Mentre scriviamo, il greggio WTI tocca quota 24,62 dollari, in rialzo dell’1,99%. Stando ai grafici, la risalita iniziata il 28 Aprile sembrerebbe però subire una battuta d’arresto. Il prezzo sta incontrando la resistenza dei mercati, mostrandosi ancora molto debole. La quotazione massima raggiunta in questi ultimi giorni è stata di 26 dollari, il 7 maggio.

La condizione del Brent è molto simile, quotato attualmente a 30,05 dollari, in rialzo dell’1,42%. Ricordiamo che solo il 22 Aprile il prezzo del Brent toccava i minimi storici, attorno a quota 16 dollari. La variazione su un anno, attualmente, è di -57,72%. Nella seduta odierna, tuttavia, il greggio europeo sembrerebbe mostrare una maggiore forza, rispetto al WTI.

Petrolio e materie prime: le previsioni per i prossimi mesi

In un simile contesto di profonda incertezza, i traders si chiedono come comprare e investire sul petrolio in Borsa in questo mondo.

Stando agli analisti di Pramerica SGR, società di gestione risparmio con sedi in tutto il mondo, per assistere ad una normalizzazione del prezzo del petrolio serviranno almeno 18 mesi.

Occorre menzionare una differenza tra la condizione del WTI e del Brent. Nel primo caso, c’è la possibilità che si arrivi alla saturazione prima della risoluzione dei contratti, poiché il greggio WTI prevede una liquidazione fisica. Il Brent, invece, viene scambiato in modo indipendente, stoccato direttamente nelle petroliere.

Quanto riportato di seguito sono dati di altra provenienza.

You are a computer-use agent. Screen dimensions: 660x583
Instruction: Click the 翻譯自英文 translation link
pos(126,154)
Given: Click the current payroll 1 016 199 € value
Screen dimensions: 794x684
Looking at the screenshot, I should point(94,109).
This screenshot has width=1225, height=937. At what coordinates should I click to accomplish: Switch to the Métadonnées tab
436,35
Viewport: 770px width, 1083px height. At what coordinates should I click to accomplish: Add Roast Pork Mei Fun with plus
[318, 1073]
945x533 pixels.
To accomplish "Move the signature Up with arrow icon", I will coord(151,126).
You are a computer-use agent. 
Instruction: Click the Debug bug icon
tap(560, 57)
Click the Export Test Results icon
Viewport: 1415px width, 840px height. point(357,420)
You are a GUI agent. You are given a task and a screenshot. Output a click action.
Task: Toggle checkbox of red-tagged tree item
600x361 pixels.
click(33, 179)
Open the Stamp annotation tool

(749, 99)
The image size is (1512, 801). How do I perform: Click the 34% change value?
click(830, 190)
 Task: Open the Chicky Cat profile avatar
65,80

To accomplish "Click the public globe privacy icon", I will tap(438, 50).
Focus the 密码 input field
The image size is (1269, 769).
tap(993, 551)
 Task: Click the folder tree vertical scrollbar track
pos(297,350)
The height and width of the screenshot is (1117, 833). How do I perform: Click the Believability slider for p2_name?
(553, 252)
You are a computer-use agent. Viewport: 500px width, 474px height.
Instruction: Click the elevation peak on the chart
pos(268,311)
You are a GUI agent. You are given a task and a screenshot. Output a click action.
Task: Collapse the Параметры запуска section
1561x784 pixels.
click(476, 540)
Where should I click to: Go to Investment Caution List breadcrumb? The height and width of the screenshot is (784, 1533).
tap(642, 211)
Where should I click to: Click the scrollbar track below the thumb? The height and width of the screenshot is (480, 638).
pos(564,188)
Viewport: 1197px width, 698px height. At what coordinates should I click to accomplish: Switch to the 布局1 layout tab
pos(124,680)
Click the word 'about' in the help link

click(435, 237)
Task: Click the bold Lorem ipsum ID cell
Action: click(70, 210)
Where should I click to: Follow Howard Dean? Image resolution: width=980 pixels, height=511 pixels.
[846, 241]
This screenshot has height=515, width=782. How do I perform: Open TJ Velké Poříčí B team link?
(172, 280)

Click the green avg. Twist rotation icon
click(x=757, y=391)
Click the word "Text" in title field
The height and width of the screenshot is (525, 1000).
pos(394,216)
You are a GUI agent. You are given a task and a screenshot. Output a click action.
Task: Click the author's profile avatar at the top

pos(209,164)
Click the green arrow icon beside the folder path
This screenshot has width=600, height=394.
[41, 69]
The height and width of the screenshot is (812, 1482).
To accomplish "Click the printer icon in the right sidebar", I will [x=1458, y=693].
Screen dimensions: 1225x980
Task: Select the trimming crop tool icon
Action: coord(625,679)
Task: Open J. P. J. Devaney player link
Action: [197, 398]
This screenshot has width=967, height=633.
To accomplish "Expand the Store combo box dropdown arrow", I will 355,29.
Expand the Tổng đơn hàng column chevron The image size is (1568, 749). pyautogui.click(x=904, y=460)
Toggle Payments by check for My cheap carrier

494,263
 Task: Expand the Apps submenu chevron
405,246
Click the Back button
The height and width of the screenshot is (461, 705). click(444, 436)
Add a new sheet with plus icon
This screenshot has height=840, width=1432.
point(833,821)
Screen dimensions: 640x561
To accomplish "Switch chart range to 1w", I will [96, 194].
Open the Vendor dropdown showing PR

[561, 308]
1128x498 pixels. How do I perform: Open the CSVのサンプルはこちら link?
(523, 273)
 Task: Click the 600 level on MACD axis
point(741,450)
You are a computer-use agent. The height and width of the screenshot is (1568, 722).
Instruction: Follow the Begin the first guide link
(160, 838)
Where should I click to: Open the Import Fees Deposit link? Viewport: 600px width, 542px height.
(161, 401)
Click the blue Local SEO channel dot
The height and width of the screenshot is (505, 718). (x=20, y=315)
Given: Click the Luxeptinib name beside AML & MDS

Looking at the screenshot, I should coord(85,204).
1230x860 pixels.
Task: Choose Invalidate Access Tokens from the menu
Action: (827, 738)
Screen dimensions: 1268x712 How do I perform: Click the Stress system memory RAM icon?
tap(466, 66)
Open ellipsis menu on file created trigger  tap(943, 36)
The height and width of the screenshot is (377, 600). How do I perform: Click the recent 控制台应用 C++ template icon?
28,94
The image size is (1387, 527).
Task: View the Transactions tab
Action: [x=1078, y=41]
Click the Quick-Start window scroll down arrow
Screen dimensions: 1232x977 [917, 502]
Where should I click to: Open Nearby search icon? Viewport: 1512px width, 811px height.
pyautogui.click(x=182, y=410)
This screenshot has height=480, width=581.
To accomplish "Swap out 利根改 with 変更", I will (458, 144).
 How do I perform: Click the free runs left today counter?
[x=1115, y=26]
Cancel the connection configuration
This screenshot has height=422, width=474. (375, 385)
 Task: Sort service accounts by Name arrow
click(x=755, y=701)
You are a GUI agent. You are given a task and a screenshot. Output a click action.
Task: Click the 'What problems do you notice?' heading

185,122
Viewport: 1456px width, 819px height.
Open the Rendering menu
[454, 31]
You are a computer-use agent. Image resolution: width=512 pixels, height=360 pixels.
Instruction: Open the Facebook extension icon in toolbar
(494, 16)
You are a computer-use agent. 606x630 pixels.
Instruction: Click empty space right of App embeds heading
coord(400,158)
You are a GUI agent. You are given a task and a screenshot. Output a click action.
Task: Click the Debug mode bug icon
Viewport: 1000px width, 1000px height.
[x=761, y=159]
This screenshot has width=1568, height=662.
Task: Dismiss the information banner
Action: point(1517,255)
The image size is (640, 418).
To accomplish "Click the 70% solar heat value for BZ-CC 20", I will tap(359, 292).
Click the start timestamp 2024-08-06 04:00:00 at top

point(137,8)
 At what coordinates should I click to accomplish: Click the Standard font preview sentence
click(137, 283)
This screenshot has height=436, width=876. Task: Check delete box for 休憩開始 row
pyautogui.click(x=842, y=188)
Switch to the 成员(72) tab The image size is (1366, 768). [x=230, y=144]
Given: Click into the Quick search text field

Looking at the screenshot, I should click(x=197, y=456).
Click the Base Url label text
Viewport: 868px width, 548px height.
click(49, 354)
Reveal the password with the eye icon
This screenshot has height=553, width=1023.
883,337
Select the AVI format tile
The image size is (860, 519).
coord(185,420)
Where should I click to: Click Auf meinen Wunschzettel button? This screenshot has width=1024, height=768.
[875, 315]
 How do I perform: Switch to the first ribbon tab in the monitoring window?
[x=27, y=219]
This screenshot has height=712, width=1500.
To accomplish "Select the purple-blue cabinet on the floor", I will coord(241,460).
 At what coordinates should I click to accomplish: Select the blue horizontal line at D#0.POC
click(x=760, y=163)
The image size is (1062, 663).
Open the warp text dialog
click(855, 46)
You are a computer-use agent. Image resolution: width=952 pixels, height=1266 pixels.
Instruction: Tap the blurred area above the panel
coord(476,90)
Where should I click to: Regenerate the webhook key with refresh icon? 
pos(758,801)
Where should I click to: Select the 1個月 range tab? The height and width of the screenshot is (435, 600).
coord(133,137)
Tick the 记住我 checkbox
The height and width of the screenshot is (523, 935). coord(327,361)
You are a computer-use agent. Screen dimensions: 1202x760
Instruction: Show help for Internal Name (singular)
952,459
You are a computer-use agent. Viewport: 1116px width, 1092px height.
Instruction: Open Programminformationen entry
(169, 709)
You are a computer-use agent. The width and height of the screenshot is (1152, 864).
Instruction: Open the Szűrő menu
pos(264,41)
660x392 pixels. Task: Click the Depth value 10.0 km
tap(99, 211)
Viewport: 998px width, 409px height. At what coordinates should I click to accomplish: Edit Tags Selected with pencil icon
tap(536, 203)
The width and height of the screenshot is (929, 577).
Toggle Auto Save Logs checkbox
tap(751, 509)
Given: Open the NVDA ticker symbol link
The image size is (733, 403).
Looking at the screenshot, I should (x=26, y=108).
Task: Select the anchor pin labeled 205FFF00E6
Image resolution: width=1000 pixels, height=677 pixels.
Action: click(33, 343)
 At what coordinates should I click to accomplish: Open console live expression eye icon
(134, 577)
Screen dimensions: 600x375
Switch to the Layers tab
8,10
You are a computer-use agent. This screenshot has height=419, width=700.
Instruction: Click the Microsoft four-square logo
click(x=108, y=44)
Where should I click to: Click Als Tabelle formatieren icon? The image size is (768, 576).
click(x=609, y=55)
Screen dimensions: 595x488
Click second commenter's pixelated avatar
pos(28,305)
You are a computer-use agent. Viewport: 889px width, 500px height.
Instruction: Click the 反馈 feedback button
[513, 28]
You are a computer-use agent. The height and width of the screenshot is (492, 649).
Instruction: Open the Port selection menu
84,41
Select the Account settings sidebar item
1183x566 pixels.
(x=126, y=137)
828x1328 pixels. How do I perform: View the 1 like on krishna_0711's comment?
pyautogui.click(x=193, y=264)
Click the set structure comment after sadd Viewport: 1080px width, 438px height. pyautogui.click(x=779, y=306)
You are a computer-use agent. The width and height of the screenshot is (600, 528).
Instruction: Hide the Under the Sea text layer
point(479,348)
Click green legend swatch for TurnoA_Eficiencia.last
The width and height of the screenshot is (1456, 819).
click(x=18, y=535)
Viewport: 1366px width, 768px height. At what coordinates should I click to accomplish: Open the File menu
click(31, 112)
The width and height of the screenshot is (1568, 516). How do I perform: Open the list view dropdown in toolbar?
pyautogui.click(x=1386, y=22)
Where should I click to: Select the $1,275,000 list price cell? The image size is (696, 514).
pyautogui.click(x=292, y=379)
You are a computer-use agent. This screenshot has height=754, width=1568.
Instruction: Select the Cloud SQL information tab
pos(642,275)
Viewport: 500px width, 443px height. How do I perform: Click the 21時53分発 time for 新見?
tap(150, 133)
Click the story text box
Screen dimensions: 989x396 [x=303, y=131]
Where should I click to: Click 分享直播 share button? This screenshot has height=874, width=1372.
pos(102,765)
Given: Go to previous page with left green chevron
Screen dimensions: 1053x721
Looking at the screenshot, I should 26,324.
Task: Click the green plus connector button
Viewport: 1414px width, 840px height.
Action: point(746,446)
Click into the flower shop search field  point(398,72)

Da ciò deriva la migliore tenuta del greggio europeo durante la crisi di Aprile. Per gli stessi motivi, la ripresa potrebbe avvenire prima per il Brent che per il WTI.

Ad ogni modo, secondo Pramerica SGR, il fattore più rilevante per le previsioni future rimane la domanda. Per i prossimi mesi, naturalmente, la domanda dell’oro nero rimarrà condizionata dalla pandemia.

A lungo termine, i tagli concordati dall’OPEC avranno effetto, anche se con ritardo rispetto alle previsioni. Ciò significa che potrebbero volerci tra i 18 e i 24 mesi, per assistere alla normalizzazione del prezzo del petrolio.

Per il mercato delle materie prime, si sta aprendo una nuova tendenza tra gli investitori, che è quella del commercio di platino e palladio. Al contrario delle Commodities tradizionali come il petrolio e l’oro, i due metalli stanno prendendo forza, con previsioni entro la fine dell’anno molto positive.